Depois da imigração, graças a Deus encontrei minhas malas na esteira. Ter conhecido a outra brasileira do meu vôo foi providencial, ela me ajudou muito com as malas! Assim como eu a ajudei com o inglês. Rolou até discutir se valia a pena ela pegar um cartão de telefone pra passar só 1 semana aqui. Com a Libra tão cara, quase nada vale a pena...

Desembarcamos em Gatwick, o maior rolê do centro de Londres, mas tudo bem, ao menos tinha ônibus confortável. Me despedi da minha companheira de perrengues e peguei meu rumo. Pra quem quiser saber, existe uma companhia chamada National Express que serve muitas regiões do país e faz esse serviço de traslado dos aeroportos.

Desci no terminal de ônibus de Victoria, que não é a mesma da estação de trem mas é bem perto, e fui seguindo umas placas de "left luggage". Apesar de ser a mesma língua, o inglês falado na Inglaterra tem muitas diferenças do inglês falado nos Estados Unidos e no Canadá e as vezes eu tenho que usar a imaginação pra saber do que se tratam as informações recebidas. Eu fiquei uns bons 15 segundos ponderando se esse "left luggage" era o guarda volumes mesmo e resolvi arriscar. Bingo! Ainda bem, minhas malas estavam muito pesadas!

Depois de deixar as malas grandes para buscar no dia seguinte, foi fácil prosseguir a pé com a mala de mão até o hotel.

Eu e o Henrique (mas o Henrique do que eu) tivemos uma grande dificuldade de encontrar um lugar bom que coubesse no nosso bolso na região, que é bem central. Além de ser perto da estação, é perto do Palácio de Buckingham e do Big Ben. No fim, escolhemos um lugar meio suspeito, cuja recepção era basicamente o caixa de um restaurante com uma portinha para os quartos no andar de cima. Inclusive o moço que me atendeu também foi bem confuso, me levou pro quarto mas não quis me dar as senhas das portas...

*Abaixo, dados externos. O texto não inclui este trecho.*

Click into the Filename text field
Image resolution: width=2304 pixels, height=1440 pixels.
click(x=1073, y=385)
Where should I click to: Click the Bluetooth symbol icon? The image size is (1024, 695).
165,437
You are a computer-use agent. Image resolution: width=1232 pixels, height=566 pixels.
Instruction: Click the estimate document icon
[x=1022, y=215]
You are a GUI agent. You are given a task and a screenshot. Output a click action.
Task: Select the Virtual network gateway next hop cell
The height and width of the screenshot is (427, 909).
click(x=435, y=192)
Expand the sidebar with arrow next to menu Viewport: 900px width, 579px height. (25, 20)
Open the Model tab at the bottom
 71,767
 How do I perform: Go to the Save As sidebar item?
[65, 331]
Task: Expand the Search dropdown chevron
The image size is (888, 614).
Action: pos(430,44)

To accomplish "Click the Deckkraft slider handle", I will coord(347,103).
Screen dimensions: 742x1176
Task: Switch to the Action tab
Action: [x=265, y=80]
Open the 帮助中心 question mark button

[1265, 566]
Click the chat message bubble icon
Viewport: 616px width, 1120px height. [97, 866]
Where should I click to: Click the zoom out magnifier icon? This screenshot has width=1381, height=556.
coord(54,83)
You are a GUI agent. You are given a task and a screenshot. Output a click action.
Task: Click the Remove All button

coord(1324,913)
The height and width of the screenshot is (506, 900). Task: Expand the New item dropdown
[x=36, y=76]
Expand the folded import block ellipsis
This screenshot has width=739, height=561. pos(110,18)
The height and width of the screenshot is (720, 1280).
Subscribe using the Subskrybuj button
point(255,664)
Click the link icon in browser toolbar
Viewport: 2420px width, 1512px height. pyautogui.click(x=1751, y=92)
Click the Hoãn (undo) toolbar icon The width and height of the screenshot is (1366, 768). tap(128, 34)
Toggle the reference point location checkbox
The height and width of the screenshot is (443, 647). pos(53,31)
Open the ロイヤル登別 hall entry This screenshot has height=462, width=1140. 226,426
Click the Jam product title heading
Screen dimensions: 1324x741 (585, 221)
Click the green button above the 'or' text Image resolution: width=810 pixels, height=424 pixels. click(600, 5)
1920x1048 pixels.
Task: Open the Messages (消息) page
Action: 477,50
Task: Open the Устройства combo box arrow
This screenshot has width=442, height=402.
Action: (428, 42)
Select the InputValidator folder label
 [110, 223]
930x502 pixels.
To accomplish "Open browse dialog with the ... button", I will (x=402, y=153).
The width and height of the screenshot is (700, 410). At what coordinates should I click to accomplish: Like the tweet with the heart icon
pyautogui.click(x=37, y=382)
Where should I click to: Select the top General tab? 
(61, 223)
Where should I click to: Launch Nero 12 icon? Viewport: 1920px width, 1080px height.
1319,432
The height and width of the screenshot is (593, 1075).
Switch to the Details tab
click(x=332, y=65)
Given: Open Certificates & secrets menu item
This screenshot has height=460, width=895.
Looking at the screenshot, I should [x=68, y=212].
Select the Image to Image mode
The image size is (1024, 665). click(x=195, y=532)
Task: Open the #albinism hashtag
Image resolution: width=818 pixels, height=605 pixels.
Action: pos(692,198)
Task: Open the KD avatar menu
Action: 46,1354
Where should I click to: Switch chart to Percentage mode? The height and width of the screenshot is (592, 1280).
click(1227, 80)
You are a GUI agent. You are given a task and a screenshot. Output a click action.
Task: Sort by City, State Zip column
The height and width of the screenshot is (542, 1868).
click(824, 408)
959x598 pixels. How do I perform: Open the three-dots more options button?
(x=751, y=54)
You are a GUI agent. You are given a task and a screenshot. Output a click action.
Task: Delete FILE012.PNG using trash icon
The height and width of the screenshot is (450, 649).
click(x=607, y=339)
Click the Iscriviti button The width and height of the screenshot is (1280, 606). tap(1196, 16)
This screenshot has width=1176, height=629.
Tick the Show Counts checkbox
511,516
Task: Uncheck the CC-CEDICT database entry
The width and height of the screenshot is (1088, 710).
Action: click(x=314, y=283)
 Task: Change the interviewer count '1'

Quando abrimos a porta do quarto, o Henrique estava capotado! Ele nem se lembra do que falou comigo direito, haha! Aproveitei que não tinha que socializar e fui até o supermercado mais perto achar sabonete e shampoo (já que os meus ficaram nas malas no guarda volumes) porque eu precisava muito de um banho.

Londres nos recebeu super bem, com um dia ensolarado e relativamente quente. Pena que cheguei no fim do dia =(

Depois do banho, o Henrique finalmente voltou a ser gente e saimos de noite para dar uma volta na região. Andamos até a Abadia de Westminster, o Big Ben e a região da London Eye. Ai sim a coisa começou a ficar real! Tem algo mais londrino que o Big Ben? Ainda não acredito que passei por ele! Era umas 21h e a rua estava cheia de gente.


A London Eye fica do outro lado do Tâmisa, que é um riacho se comparado ao Tiête ou ao Pinheiros, hihihi... Mas é limpinho e não fede! Eu não sou fã de roda gigante, mas a estrutura é impressionante. Não subo nisso por nada, haha!


Atrás da London Eye tem um parque com um falo rodopiante (que na verdade é um daqueles brinquedos de cadeira que roda mas numa super escala) e vários bares. A maioria vende só bebida na verdade, o que já me diz muito sobre os ingleses, haha! A gente tentou achar um lugar pra comer, mas não deu, tivemos que recorrer ao Mc Donald's. À margem do Tâmisa, em Libras, hahaha! Pus o inglês do Henrique a prova e ele se deu bem, pediu o lanche certo e até a mostarda, que descobrimos não ser algo muito comum por aqui (recebemos outros olhares confusos com o mesmo pedido em outros lugares).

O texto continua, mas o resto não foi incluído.